Selon M. Ouellette, c’est toujours le castor qui est trappé en premier avant que les glaces ne prennent ainsi que le rat musqué et si on a de la chance, parfois un vison se présente. Une semaine après, c’est la trappe au coyote qui débute. « La trappe pour les animaux semi-aquatiques ouvre d’abord et ensuite c’est celle de ceux qui sont terrestres. Quand le temps de la chasse arrive, les activités ralentissent, car les chasseurs ne veulent pas d’activité sur leur territoire; après ça repart. Pour moi, ça dépend de la quantité de neige. Avant ça ne me dérangeait pas de sortir du bois dans la grosse neige avec les raquettes et une couple de castors sur le dos, mais là, je vieillis », a précisé le trappeur.

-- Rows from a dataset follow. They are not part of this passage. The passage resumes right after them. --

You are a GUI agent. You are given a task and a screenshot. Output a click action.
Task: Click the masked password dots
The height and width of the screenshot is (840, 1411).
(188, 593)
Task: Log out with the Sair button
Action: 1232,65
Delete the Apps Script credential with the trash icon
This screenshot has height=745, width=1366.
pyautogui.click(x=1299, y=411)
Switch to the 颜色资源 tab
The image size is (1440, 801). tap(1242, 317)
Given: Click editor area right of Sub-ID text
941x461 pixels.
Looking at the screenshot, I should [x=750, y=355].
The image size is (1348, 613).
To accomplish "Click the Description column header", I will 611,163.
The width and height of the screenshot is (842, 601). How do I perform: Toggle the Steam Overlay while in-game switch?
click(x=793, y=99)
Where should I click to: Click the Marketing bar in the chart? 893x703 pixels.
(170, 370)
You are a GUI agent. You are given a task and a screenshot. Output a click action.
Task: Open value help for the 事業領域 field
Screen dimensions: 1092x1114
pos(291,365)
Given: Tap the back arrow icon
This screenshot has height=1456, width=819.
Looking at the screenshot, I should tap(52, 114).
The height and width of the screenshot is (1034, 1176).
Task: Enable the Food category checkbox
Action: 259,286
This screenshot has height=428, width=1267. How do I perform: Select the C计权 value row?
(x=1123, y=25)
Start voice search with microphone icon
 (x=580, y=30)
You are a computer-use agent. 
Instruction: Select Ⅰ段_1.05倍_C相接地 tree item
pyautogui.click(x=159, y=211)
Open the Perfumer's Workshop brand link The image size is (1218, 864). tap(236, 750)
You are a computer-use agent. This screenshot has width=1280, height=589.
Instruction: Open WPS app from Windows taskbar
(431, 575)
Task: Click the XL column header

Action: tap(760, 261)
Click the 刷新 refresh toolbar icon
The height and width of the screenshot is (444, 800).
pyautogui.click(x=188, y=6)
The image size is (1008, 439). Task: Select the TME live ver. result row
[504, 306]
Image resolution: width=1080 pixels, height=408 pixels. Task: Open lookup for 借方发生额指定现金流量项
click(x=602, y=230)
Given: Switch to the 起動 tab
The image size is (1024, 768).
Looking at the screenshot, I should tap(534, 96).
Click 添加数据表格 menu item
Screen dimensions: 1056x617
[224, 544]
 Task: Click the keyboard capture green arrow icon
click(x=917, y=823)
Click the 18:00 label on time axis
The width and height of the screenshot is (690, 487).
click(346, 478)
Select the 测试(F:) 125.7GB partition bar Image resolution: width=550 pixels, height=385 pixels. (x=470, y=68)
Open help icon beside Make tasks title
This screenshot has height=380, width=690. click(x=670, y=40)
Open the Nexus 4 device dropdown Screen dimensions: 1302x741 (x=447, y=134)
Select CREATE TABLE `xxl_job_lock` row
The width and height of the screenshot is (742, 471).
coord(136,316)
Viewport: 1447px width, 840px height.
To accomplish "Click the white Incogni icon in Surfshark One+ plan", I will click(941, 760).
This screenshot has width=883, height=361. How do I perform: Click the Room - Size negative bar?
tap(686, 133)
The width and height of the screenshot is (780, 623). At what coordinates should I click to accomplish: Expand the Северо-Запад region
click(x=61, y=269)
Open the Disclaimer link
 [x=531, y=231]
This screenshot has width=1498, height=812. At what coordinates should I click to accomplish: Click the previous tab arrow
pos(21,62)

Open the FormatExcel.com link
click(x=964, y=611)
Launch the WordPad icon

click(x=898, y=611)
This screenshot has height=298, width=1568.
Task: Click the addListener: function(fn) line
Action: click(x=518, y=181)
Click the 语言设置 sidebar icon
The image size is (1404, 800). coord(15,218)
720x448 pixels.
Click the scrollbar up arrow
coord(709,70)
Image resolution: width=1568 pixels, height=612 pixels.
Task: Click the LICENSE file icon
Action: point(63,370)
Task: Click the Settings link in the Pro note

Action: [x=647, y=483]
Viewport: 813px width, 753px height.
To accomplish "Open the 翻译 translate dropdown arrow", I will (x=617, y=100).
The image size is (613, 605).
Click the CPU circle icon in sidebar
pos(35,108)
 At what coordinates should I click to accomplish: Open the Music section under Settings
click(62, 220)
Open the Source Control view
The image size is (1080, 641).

À partir du 15 décembre environ, je ne vais plus dans la neige et dans la misère. Je n’ai plus l’âge pour ça (rires). Là, je ressors les peaux de castor congelées plus tôt dans la saison et une fois dégelées, je les mets sur des planches pour les faire sécher pour en arriver à un produit brut. »

-Aurèle Ouellette  

Quand les prises sont faites et rapportées à la maison avec toutes les précautions nécessaires pour ne pas les abimer, on les accroche et on passe l’air pour les sécher. L’étape suivante est le dépiautage où on enlève délicatement la fourrure de l’animal pour l’installer ensuite sur une poutre en bois avec de grands couteaux afin de la dégraisser et préparer la fourrure. C’est une étape délicate qui demande beaucoup d’attention.

Lorsque les peaux sont prêtes, elles sont rangées dans des poches et bien identifiées. Les compagnies de ventes aux enchères passent les ramasser et s’occupent de tout ce qui touche ventes et distribution du produit.